Sind jetzt diese beiden Trainer auf dem Weg ihrer Bestimmung und dahin, wo sie Kraft ihrer Befähigung hingehören: der eine, sich eine Zukunft in der höchsten deutschen Spielklasse zu sichern, der andere in die sportliche Bedeutungslosigkeit?
"What has no shadow has no strength to live" (Cesar Vallejo)
Benutzeravatar
rustneil
 
Beiträge: 3723
Registriert: Dienstag 10. Mai 2011, 16:17

Re: Favre und Funkel

Beitragvon Start-Nr.8 » Montag 29. August 2011, 09:09

Die meisten Fragen aus Deinem Posting scheinen eher rhetorischer Natur...Ist auch müssig, das jetzt erneut zu hinterfragen.

Für mich war Favre seinerzeit eher Opfer, denn Täter die Situation betreffend, die letztlich zum Abstieg führte.
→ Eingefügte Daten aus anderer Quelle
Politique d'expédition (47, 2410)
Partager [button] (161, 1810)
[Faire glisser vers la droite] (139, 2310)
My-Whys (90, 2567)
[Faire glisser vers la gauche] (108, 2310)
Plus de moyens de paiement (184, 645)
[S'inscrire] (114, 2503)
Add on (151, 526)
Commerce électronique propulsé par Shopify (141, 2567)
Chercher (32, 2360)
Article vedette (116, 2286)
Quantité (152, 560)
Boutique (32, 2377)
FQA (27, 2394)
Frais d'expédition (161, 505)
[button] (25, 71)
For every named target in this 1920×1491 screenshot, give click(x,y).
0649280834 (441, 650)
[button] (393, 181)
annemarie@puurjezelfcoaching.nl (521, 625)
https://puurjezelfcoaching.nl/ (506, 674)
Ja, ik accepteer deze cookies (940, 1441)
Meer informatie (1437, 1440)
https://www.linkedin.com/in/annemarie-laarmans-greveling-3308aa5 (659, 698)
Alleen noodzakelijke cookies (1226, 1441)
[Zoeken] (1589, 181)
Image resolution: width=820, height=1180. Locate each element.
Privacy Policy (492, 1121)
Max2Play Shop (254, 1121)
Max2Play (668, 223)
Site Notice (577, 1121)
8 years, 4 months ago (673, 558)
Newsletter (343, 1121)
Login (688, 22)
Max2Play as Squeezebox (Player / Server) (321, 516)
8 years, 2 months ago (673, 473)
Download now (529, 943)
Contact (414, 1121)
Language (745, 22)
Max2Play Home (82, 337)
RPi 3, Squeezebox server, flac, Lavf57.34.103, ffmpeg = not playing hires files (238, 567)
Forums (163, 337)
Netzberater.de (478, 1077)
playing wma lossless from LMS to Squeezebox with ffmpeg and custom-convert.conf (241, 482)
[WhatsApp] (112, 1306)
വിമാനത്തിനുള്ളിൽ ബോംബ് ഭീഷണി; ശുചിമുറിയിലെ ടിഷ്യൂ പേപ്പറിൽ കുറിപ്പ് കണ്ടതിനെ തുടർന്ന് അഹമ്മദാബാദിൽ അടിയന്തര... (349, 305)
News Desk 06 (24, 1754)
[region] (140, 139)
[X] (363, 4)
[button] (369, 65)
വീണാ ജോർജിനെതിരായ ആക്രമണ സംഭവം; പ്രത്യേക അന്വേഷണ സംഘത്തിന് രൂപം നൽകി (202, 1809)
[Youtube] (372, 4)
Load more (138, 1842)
Ich halte Favre nach wie vor für einen excellenten Trainer und bedauere sehr, das er uns jetzt mit Gladbach zeigt, wie es geht, anstatt uns weiter zu bringen. Nichts gegen Babbel, ich mag ihn, aber Favre scheint mir die klarere Idee zu haben.

Und Funkel? Naja, dazu muss man nichts sagen, der steht m.E. zu Recht dort, wo er jetzt steht...
Suum Cuique
Benutzeravatar
Start-Nr.8
 
Beiträge: 1798
Registriert: Mittwoch 11. Mai 2011, 08:11

Re: Favre und Funkel

Beitragvon domstar1 » Montag 29. August 2011, 10:30

Alles sehr schön ge(be)schrieben @rustneil! ;) Kompliment!

Ein weitere Aspekt, der die Geschichte noch zusätzlich etwas "würzt", ist aus HBSC-Sicht meines Erachtens noch folgendes:

Unser Dieter H. "entdeckt" den eher unbekannteren Favre und holt ihn aus der beschaulichen Schweiz ins Rampenlicht der Buli als Trainer mit einer besonderen Philosophie, mit dem er sich dann aber sehr schnell auch ordentlich rieb und fetzte, dennoch aber offenbar für ihn als starker Gegenpol nötig schien. Dass nach Dieters Abgang dann Lulu ausgerechnet von Micha P. schließlich gefeuert wurde und als Ersatz der biedere Handwerker Furunkel als vermeintlicher "Retter" geholt und damit zunächst der endgültigen Niedergang eingeleitet wurde, um in der Folge dann die neue Hertha in der Buli2 zu formen, rundet diesen eigenartigen Verlauf der Geschichte ab.

Es wird spannend, wie es am Ende der Saison aussieht: kann Lulu tatsächlich wie in Berlin im 2. Jahr seiner Tätigkeit den derzeitigen Höhenflug der Borussia vom Niederrhein bis zum Ende fortsetzen? Und steht er am Ende vor HBSC? Ich freu mich jedenfalls auf das Wiedersehen!
domstar1
 
Beiträge: 273
Registriert: Mittwoch 11. Mai 2011, 12:52
Wohnort: 14195 Berlin

Re: Favre und Funkel

Beitragvon herthamichi » Donnerstag 1. September 2011, 16:59

Über Funkel braucht man ja an sich keine Worte zu verlieren; man hat es erlebt,
wofür er steht, zu welchem Ergebnis das trotz ewiger Schönrederei führte und wie
er neuzeitlich seinem Ruf als Nicht-Abstiegsspezialist und Aufstiegs-Garant,
konterkariert. Da kann einem noch heute der Kaffee hoch kommen, bedauerlicherweise
wurde er aber verpflichtet.

Über Favre gibt es da tatsächlich mehr zu reden: Eine Polyvalenz-Einüb-Saison mit
Mittelfeld-Platz. Ein Taktiksystem, welches offenbar die Spieler in Gladbach sehr viel
schneller begreifen. Dennoch, auch bei der eher schwerfälliger sein System kapierenden
Hertha hatte er nach dem Voronin-Zugang eine fast-Meister-Saison produziert.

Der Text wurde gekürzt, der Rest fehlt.